[Collected data entries]
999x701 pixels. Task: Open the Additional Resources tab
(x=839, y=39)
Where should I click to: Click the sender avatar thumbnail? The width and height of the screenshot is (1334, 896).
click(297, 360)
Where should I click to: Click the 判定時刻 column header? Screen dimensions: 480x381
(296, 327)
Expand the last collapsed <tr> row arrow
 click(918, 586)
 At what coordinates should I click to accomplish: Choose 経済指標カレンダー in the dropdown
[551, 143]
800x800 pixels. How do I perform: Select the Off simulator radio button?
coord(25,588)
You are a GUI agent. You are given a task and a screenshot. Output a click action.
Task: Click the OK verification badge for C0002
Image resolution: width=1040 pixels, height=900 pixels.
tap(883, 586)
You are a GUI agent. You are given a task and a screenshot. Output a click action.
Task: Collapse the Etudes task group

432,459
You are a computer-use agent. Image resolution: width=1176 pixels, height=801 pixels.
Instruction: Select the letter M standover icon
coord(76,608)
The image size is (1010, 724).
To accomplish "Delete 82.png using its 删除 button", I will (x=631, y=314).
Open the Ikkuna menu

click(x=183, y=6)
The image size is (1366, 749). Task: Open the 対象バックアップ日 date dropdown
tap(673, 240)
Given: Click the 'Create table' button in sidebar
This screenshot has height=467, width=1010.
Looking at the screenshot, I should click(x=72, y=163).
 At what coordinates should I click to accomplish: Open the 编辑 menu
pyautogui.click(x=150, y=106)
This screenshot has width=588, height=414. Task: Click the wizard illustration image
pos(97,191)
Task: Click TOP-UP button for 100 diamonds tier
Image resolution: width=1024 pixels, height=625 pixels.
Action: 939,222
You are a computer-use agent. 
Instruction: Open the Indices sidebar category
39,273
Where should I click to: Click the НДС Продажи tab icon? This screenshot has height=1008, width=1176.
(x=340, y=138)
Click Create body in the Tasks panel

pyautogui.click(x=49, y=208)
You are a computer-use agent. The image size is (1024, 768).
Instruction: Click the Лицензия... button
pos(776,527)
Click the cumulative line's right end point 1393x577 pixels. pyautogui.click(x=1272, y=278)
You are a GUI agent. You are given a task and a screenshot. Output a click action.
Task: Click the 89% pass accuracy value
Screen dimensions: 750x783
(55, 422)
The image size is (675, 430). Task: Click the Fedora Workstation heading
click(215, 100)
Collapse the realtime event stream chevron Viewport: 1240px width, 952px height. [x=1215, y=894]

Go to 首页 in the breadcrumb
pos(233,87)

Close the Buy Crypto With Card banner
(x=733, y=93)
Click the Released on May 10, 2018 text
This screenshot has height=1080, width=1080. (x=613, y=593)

**Description of the task**
Scan the data above and report each line in which "computer" is present.

**Completed exercise**
You are a computer-use agent. Image resolution: width=1176 pixels, height=801 pixels.
You are a computer-use agent. 
You are a computer-use agent. The image size is (1024, 768).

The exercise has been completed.